Collected data entries:
-- Opening Marker --

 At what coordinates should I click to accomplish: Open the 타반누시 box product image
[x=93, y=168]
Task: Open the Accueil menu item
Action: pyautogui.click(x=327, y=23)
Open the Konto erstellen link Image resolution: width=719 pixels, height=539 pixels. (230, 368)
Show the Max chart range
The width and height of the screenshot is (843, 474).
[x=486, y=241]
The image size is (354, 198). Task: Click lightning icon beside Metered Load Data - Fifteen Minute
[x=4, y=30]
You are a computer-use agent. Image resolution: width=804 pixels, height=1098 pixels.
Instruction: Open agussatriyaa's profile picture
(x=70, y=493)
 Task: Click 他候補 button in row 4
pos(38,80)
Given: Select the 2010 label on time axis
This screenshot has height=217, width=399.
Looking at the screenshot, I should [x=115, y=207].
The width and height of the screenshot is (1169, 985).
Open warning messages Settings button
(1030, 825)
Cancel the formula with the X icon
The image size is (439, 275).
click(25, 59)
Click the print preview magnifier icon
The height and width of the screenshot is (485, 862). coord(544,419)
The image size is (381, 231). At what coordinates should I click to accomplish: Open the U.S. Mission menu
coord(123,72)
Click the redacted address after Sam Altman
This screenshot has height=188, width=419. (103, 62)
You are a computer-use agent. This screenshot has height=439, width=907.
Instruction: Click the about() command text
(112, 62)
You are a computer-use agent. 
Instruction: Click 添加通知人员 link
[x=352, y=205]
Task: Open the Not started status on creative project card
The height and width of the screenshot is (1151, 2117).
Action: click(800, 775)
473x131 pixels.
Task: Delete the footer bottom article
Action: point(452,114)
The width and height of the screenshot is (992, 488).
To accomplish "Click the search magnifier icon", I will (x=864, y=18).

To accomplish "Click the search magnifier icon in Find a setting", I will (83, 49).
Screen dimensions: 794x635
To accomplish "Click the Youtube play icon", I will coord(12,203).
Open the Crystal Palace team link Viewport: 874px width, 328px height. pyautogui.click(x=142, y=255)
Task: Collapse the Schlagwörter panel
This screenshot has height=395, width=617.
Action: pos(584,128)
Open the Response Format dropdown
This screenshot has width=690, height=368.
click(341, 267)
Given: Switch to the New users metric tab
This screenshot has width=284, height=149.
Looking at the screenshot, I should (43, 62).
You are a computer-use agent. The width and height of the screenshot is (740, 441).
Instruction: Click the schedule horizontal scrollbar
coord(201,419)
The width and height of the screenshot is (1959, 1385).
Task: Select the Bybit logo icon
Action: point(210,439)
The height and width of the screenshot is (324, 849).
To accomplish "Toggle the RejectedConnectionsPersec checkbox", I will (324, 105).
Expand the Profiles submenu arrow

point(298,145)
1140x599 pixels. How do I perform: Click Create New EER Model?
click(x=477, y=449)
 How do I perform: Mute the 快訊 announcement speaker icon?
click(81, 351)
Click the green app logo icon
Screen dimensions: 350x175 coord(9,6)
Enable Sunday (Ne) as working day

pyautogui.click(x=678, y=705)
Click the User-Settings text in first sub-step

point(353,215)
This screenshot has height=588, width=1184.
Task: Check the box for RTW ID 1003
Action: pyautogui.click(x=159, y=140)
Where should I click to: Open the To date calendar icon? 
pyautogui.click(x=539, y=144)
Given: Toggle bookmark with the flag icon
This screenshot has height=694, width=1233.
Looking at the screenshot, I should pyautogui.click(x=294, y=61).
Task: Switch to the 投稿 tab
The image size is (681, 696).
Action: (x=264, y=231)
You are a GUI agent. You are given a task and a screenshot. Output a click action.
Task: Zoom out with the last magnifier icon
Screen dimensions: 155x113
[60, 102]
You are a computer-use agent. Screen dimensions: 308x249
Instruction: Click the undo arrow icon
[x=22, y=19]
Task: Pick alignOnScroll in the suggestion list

-- Closing Marker --

Task directions - From the entries above, write out only the lines starting at the line that holds "The width and height of the screenshot is (1169, 985)." and ending at the line that holds "You are a computer-use agent. The", keeping both and matching them exactly.

Written response -
The width and height of the screenshot is (1169, 985).
Open warning messages Settings button
(1030, 825)
Cancel the formula with the X icon
The image size is (439, 275).
click(25, 59)
Click the print preview magnifier icon
The height and width of the screenshot is (485, 862). coord(544,419)
The image size is (381, 231). At what coordinates should I click to accomplish: Open the U.S. Mission menu
coord(123,72)
Click the redacted address after Sam Altman
This screenshot has height=188, width=419. (103, 62)
You are a computer-use agent. This screenshot has height=439, width=907.
Instruction: Click the about() command text
(112, 62)
You are a computer-use agent. 
Instruction: Click 添加通知人员 link
[x=352, y=205]
Task: Open the Not started status on creative project card
The height and width of the screenshot is (1151, 2117).
Action: click(800, 775)
473x131 pixels.
Task: Delete the footer bottom article
Action: point(452,114)
The width and height of the screenshot is (992, 488).
To accomplish "Click the search magnifier icon", I will (x=864, y=18).

To accomplish "Click the search magnifier icon in Find a setting", I will (83, 49).
Screen dimensions: 794x635
To accomplish "Click the Youtube play icon", I will coord(12,203).
Open the Crystal Palace team link Viewport: 874px width, 328px height. pyautogui.click(x=142, y=255)
Task: Collapse the Schlagwörter panel
This screenshot has height=395, width=617.
Action: pos(584,128)
Open the Response Format dropdown
This screenshot has width=690, height=368.
click(341, 267)
Given: Switch to the New users metric tab
This screenshot has width=284, height=149.
Looking at the screenshot, I should (43, 62).
You are a computer-use agent. The width and height of the screenshot is (740, 441).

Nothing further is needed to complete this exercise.